At this point, I expected the film to travel in a bold new direction: What if the Stupids really are right? What if it’s the world that’s mixed up, not them? Alas, Lee’s appearance is a maddening tease: We never see him again, and the film goes back to its regularly scheduled idiot plot, which involves Arnold accidentally mixing it up with a renegade army man played by Mark Metcalf—who may or may not be reprising his role from Animal House—intent on selling weapons to a rogue’s gallery of international bad guys.

The Stupids is inherently limited by having characters who are, by definition, slow. That kills the film’s pace and comic momentum, but there are inspired moments littered throughout. In my favorite scene, Arnold tries to camouflage himself at the dump by festooning himself with leaves and branches and trying to get inside the mindset of a bush. The character has such a susceptible mind, however, that it only takes a few seconds for him to switch gears mentally from trying to think like a bush to thinking he really is the first bush in the history of evolution to have legs.


Arnold’s monologue is a lovely example of, again, comic escalation:

To look like a bush you need to think like a bush. Here I am, just being a bush. Just growing and hanging out. This is the life for me. Sure is a lot of soil around here. A lot of sunshine too. As a bush, I notice these things. What’s this? I have arms. I am a bush with arms. And legs. I am the first bush in history with legs! I can walk! Gaze ye non-believers upon this miracle, upon this walking bush. Half man! Half plant! He dwells in two worlds and is a master of both. Oh man-bush. You are nature’s greatest wonder!

That, friends, is a piece of writing worthy of a writer for The Simpsons and The Office, and Arnold plays the scene perfectly: His joy and surprise escalate into something resembling religious rapture once he decides that he’s not only an actual bush but nature’s greatest wonder.

Yet The Stupids gets bogged down in pointless distractions, like a scene involving nose-picking aliens, a computer-animated cat and dog that barely figure into the narrative, and an enthusiastic sing-along rendition of “I’m My Own Grandpa” that the filmmakers apparently dug enough to bring back for the end credits. Listening to Arnold’s rendition I was reminded, as I am often, of the line from Ishtar about how you should perform songs people already know, so that way even if they don’t like you, they’ll have something to applaud. The studio didn’t seem to have any idea how audiences would respond to The Stupids (the DVD box prominently advertises a cameo from Jenny McCarthy, the saddest plug since Mac & Me’s poster shilled for Ronald McDonald’s guest appearance), so they apparently banked hard on the timeless appeal of the universally beloved Tom Arnold singing a treasured number from the Dr. Demento archives.


Landis and Forrester give the film an impressive pedigree, but it’s an uphill struggle trying to convince audiences that a film called The Stupids that arguably peaks with Tom Arnold singing “I’m My Own Grandpa” on a trashy talk show isn’t bottom-feeding, lowest-common-denominator fodder.
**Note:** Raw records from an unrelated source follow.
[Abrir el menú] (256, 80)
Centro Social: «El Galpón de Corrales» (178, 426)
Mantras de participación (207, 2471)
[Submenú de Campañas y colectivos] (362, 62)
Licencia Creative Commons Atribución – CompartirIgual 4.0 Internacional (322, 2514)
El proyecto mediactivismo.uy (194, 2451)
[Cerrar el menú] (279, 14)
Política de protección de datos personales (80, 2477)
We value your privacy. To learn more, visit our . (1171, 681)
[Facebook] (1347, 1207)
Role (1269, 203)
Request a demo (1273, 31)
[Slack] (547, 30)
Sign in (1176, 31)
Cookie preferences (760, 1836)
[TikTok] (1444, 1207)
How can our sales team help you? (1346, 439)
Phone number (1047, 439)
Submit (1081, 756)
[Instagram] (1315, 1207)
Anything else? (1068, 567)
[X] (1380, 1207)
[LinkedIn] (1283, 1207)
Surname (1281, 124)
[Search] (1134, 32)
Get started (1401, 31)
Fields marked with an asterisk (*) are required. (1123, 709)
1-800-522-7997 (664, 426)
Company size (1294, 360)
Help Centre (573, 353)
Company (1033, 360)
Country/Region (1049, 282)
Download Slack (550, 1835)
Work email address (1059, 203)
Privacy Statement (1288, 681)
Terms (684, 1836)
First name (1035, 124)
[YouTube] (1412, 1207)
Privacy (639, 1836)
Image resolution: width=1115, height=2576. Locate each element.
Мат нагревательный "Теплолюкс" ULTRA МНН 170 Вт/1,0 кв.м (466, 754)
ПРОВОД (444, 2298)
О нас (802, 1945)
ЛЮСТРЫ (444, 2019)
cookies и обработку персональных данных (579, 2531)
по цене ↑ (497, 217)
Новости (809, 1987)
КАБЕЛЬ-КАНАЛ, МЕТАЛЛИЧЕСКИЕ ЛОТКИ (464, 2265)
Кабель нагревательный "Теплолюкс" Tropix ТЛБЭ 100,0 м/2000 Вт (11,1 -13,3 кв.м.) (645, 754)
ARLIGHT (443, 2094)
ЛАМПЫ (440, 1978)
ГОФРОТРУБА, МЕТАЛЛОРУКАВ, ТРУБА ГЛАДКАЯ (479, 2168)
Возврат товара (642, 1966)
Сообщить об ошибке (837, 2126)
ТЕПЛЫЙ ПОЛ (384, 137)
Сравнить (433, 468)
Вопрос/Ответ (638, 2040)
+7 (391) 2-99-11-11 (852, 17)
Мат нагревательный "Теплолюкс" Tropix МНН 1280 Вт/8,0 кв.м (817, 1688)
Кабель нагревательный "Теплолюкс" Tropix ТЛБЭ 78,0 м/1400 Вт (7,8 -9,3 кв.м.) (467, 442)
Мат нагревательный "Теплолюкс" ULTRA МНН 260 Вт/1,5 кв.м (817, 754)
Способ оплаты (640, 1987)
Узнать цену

There’s something strangely seductive about the Stupids’ worldview, though. Their world is infinitely more exciting than ours; the conclusions they draw are always more dramatic than the right ones. Yet there’s a reason the comedy of misunderstanding has found more of a foothold in the quick-take world of one-liners, children’s picture books, and jokes than in feature films. Ninety-four minutes is a long time to devote to an endless series of misunderstandings involving defiantly one-dimensional characters. The filmmakers stay true to the spirit of the children’s books, but in stretching a series of 32-page books into a 94-minute movie, they’re dwelling in two houses and proving the master of neither.

The Stupids probably received the best possible cinematic adaptation, yet the film surpasses a baseline of affable mediocrity only on occasion. For Landis, Forrester, and a star whose days as a leading man were rapidly coming to an end, it seems their best wasn’t quite good enough.